REVUE DES PÉRIODIQUES ANGLAIS
F. Ellingwood Abbot. Philosophie scientifique : théorie de la connaissance humaine. — On sait que Kant est considéré comme l’auteur d’une révolution en philosophie, pour avoir soutenu qu’il faut considérer les choses comme se conformant à la connaissance et non la connaissance aux choses. Etait-ce une nouvelle méthode philosophique ? Non. Kant ne faisait que compléter, organiser et formuler une doctrine inaugurée au xie siècle par le nominaliste Roscelin, ressuscitée au xive siècle par Guillaume d’Occam. Toute la philosophie contemporaine repose en fait sur une théorie nominaliste des universaux : les écoles transcendantale et associationiste démontrent également la tendance à l’idéalisme, latente dans cette théorie.
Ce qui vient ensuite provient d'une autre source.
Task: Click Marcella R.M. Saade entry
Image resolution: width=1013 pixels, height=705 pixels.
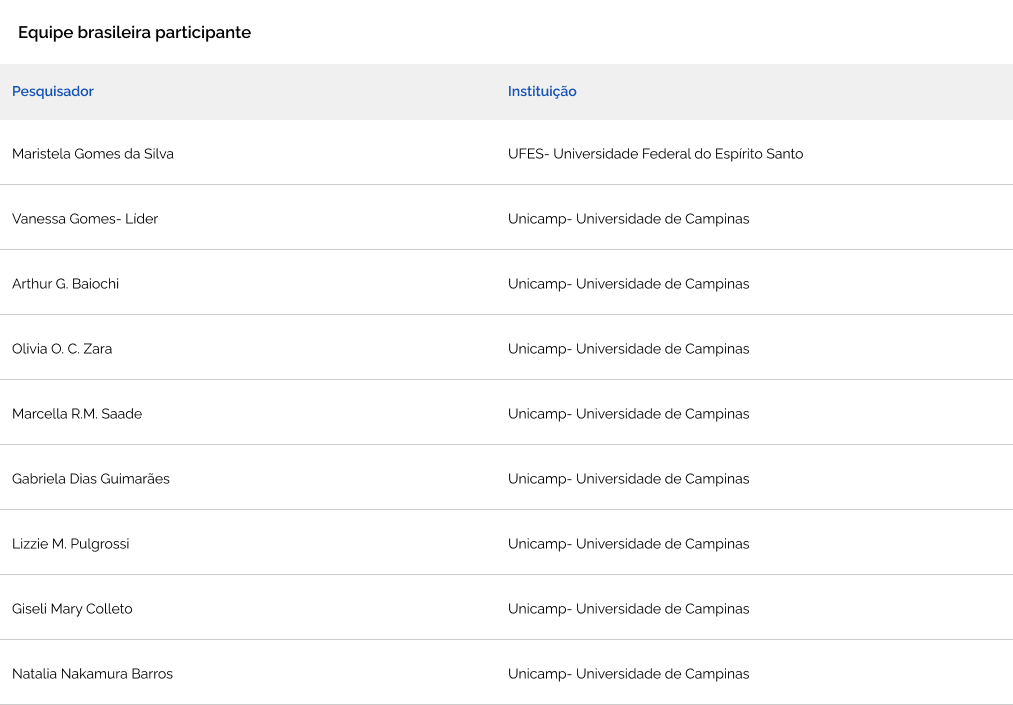Action: pyautogui.click(x=77, y=414)
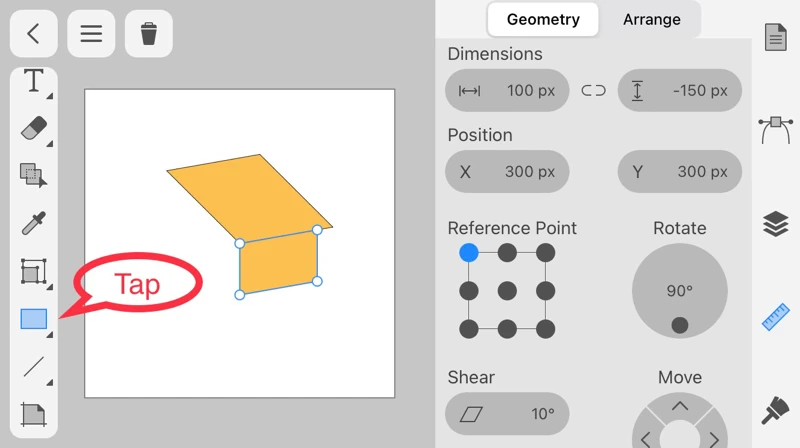Select the Line tool
The height and width of the screenshot is (448, 800).
[34, 366]
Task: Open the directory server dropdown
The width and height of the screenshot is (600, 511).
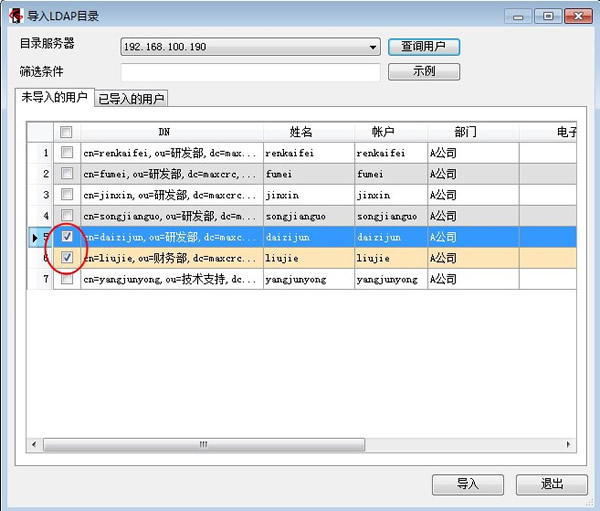Action: [373, 47]
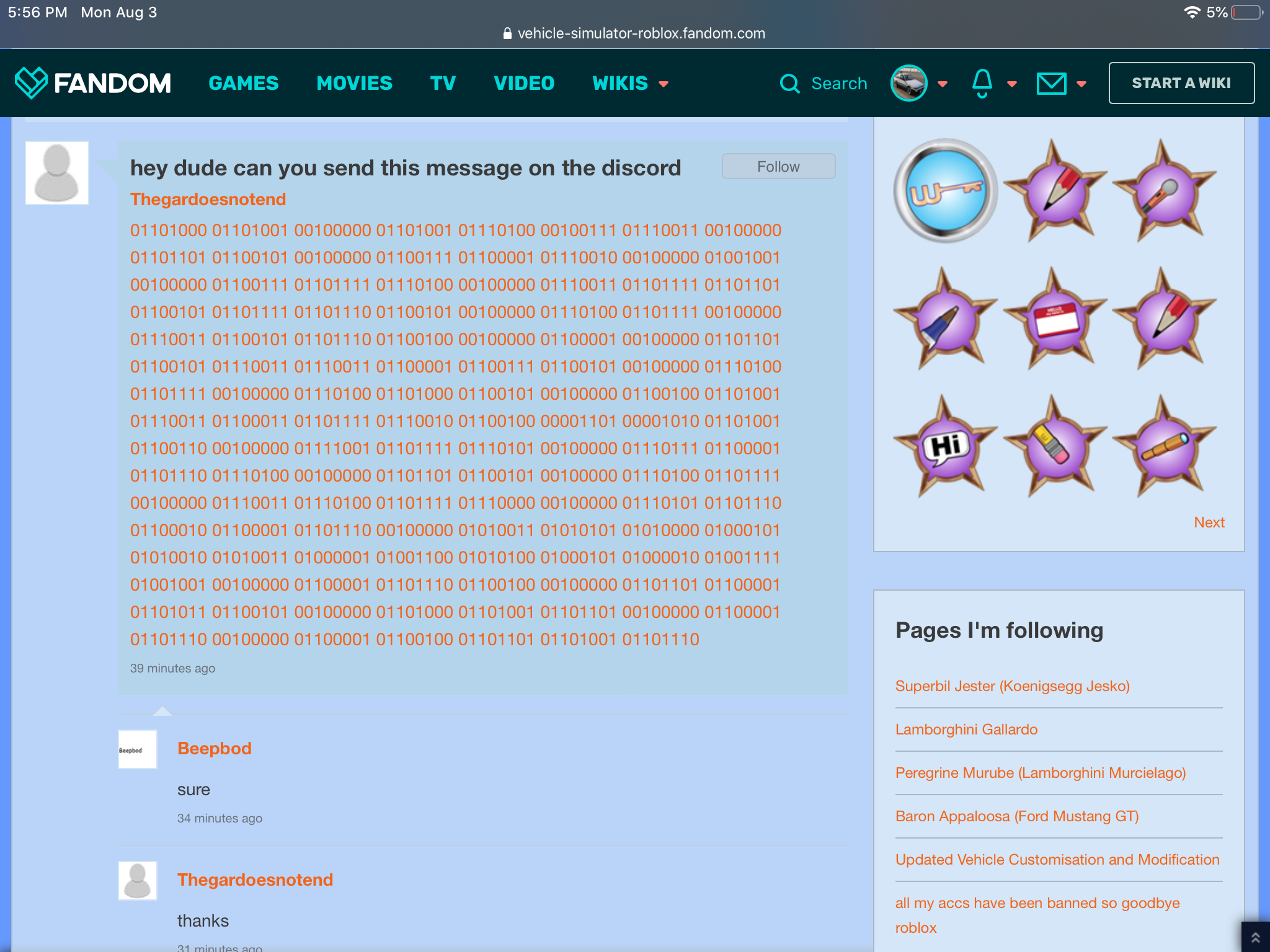Expand the messages envelope dropdown

pos(1079,84)
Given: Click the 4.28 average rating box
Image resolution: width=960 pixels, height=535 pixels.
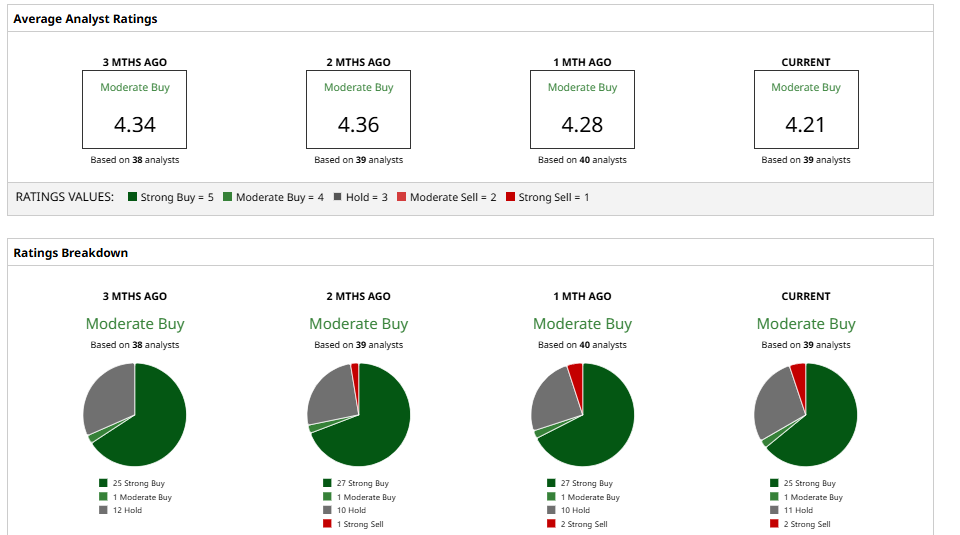Looking at the screenshot, I should click(x=582, y=110).
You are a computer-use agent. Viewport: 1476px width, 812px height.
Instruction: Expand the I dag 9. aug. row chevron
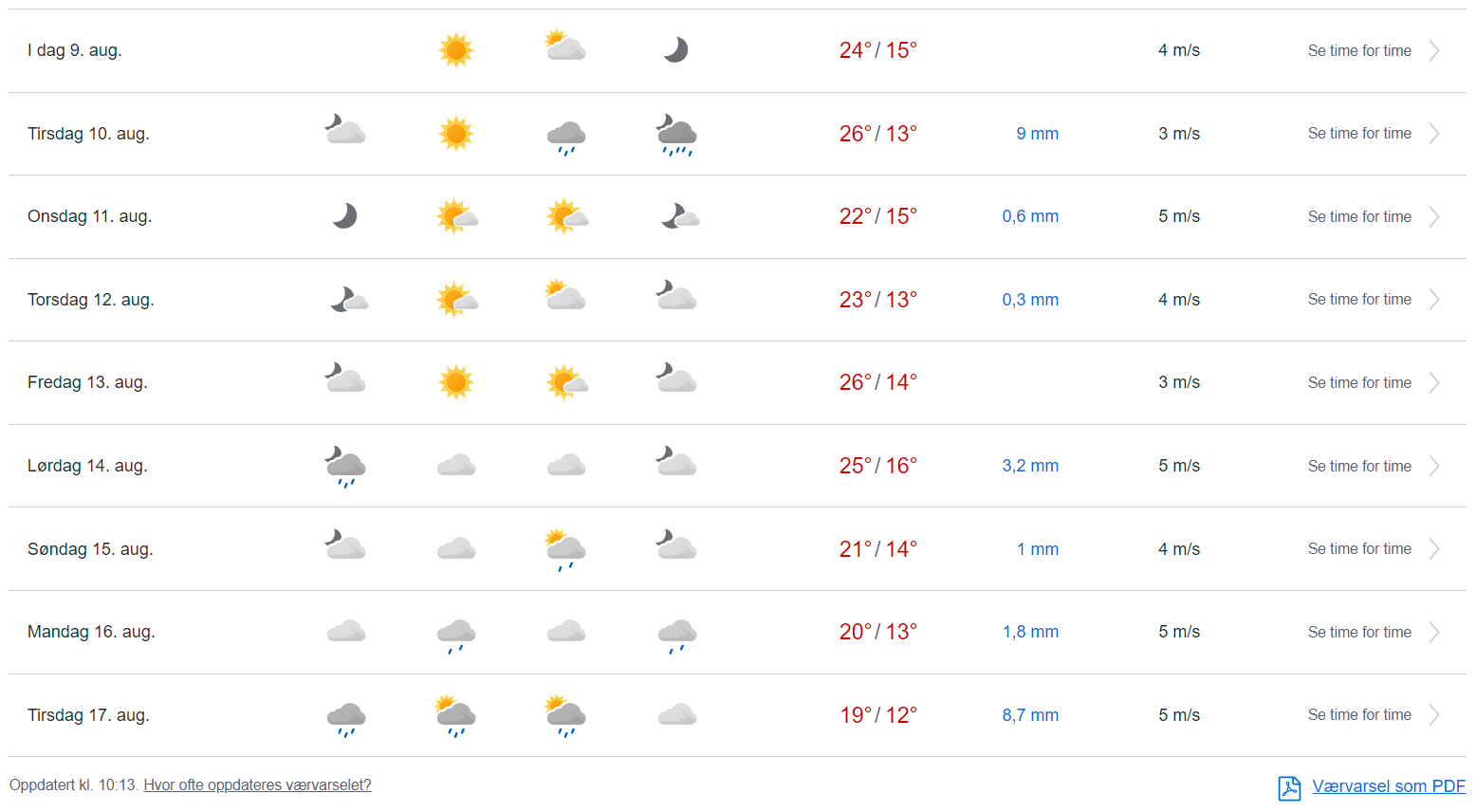1434,50
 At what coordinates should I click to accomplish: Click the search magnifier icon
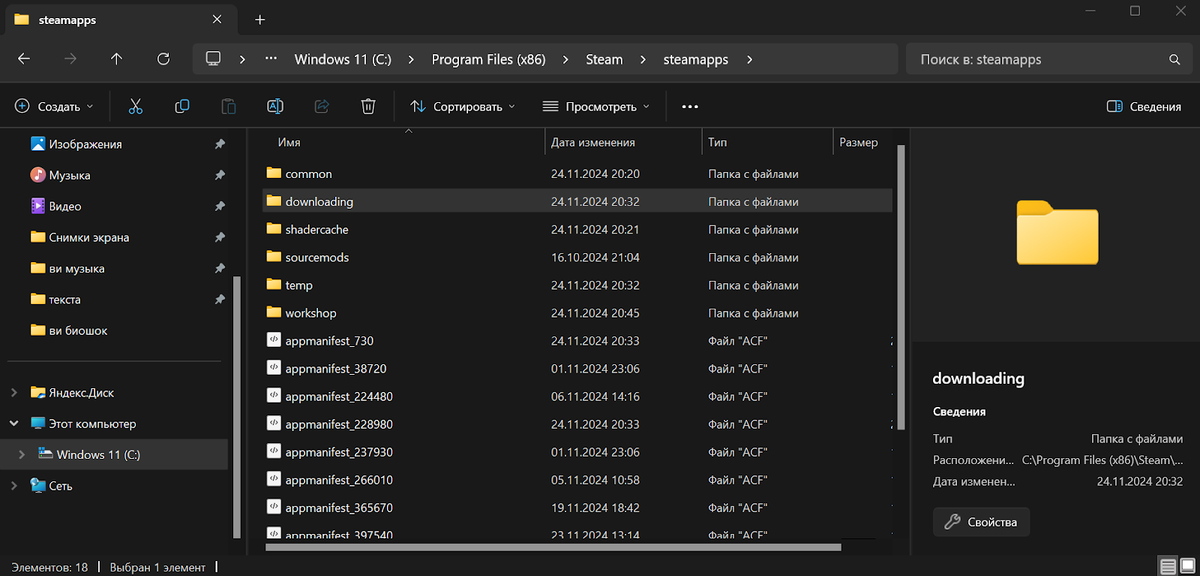coord(1176,60)
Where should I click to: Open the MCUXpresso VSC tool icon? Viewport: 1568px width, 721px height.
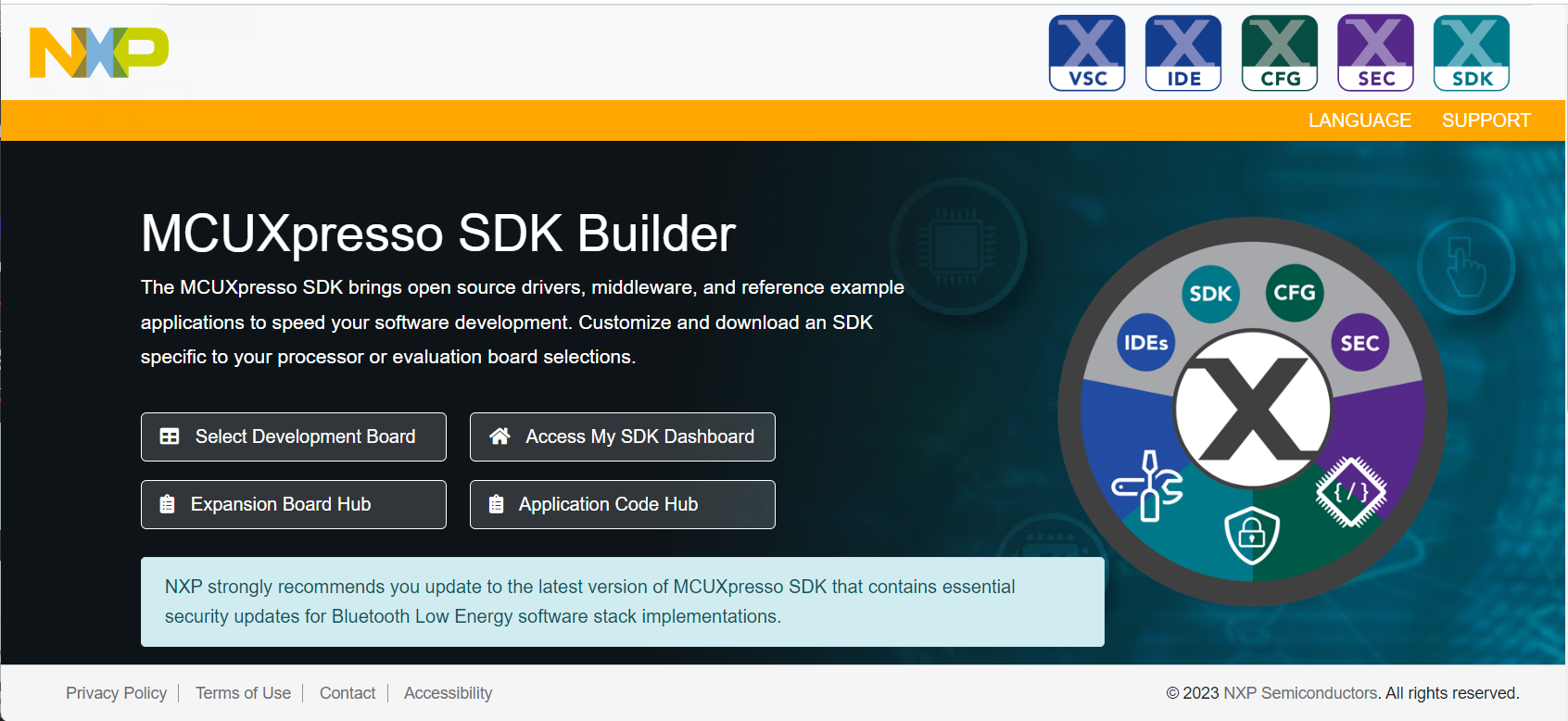[1087, 53]
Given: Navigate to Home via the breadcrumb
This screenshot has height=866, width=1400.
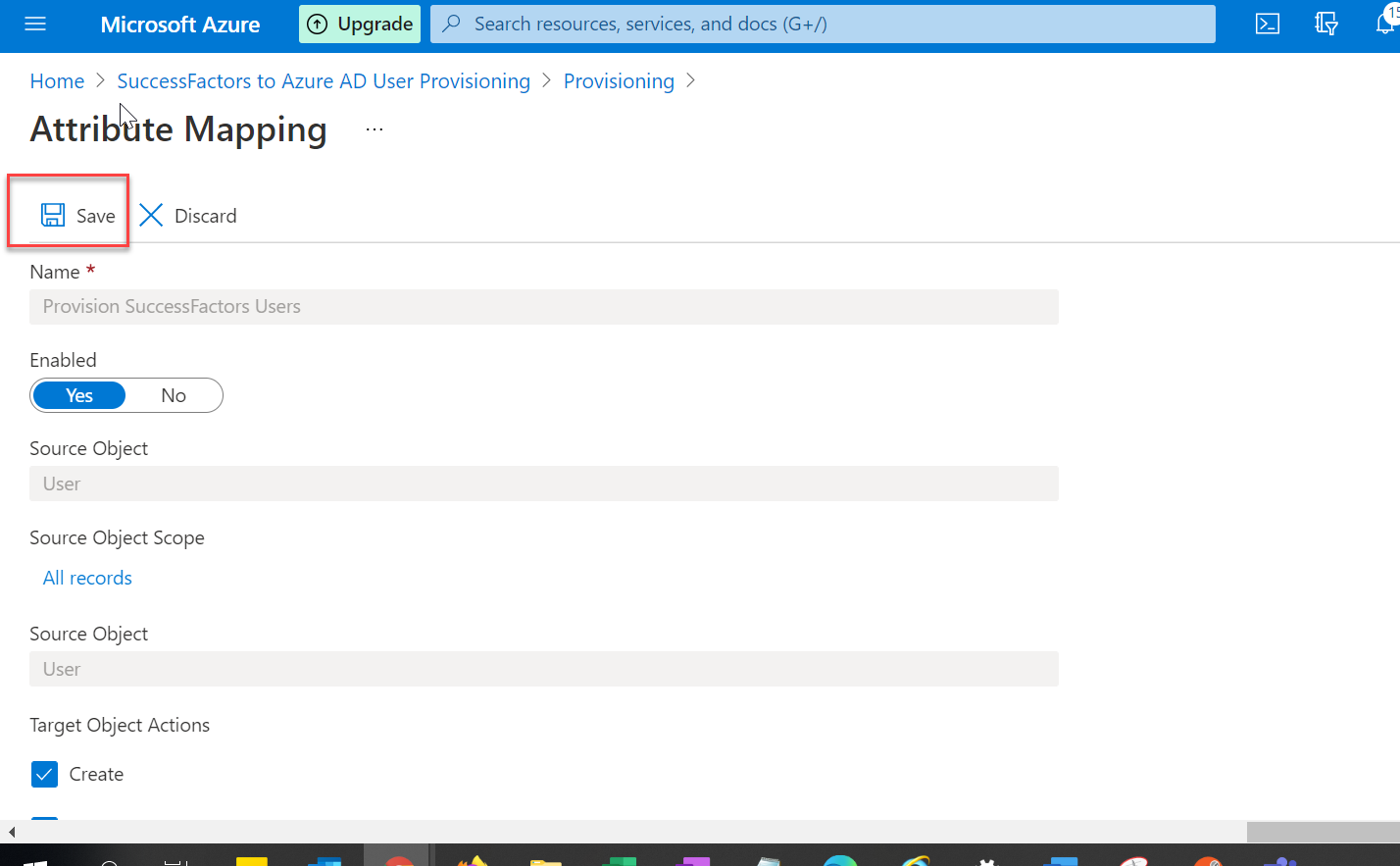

La « force de l’idéalisme », dont on a souvent parlé à propos de Berkeley, est la « force du nominalisme » ni plus ni moins ; elle conduit logiquement à admettre qu’il n’y a rien en dehors de la conscience individuelle, L’idéalisme doit aboutir au « Solipsime », qui en est la reductio ad absurdum. « Comme la révolution française, la révolution nominaliste ne peu vivre que par la guillotine, en coupant la tête toute perception qui prétend apporter la moindre information extérieure au misérable Solipsiste, renfermé dans la prison de sa conscience. »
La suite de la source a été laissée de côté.